Objective:
Reproduce word for word every line from the one containing "Click the 618优惠 badge on the c5 card" through the end of the data, both ends included, leaving out the pictures.

[Item position data]
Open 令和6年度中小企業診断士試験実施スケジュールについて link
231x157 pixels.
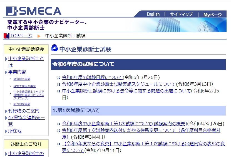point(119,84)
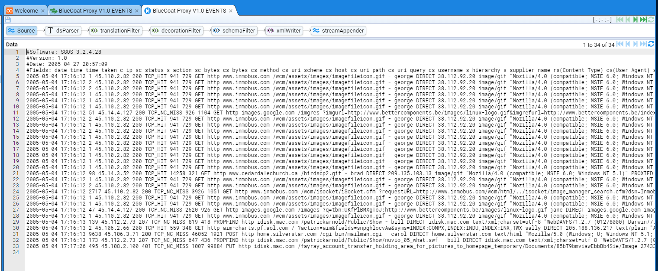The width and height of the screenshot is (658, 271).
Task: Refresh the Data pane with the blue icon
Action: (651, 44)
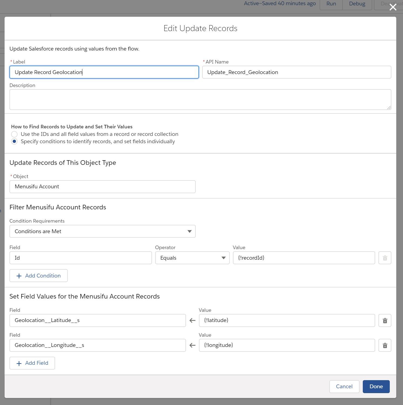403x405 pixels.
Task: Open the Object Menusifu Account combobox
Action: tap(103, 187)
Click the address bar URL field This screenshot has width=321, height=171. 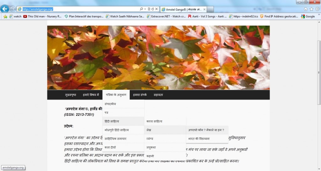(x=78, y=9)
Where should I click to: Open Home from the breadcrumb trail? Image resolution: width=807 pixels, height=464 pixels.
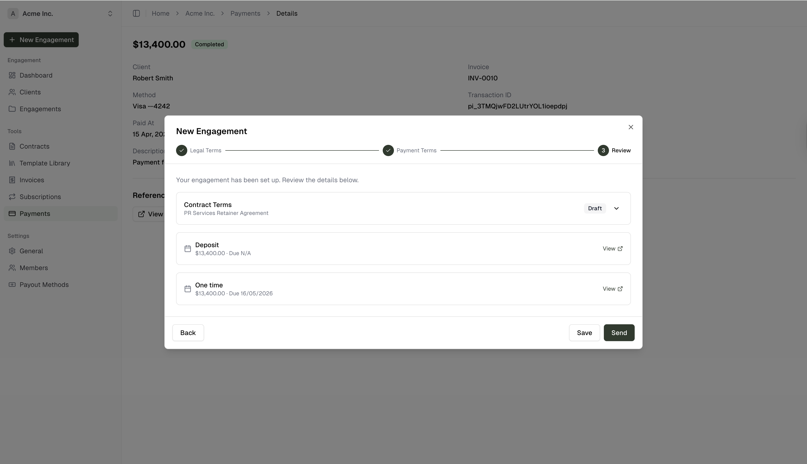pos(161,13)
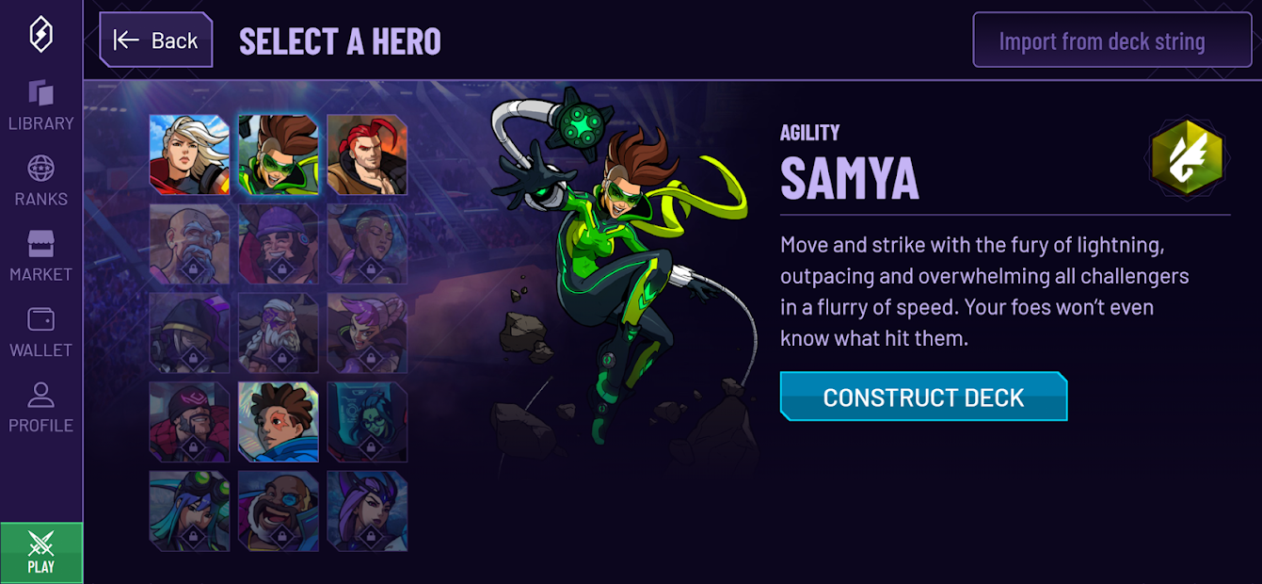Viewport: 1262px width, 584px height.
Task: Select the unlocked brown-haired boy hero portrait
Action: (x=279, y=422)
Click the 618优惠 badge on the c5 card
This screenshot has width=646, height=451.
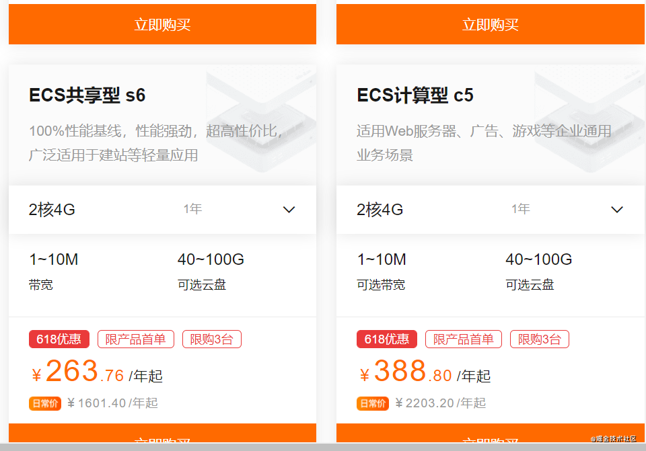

Task answer:
Click the 618优惠 badge on the c5 card
This screenshot has width=646, height=451.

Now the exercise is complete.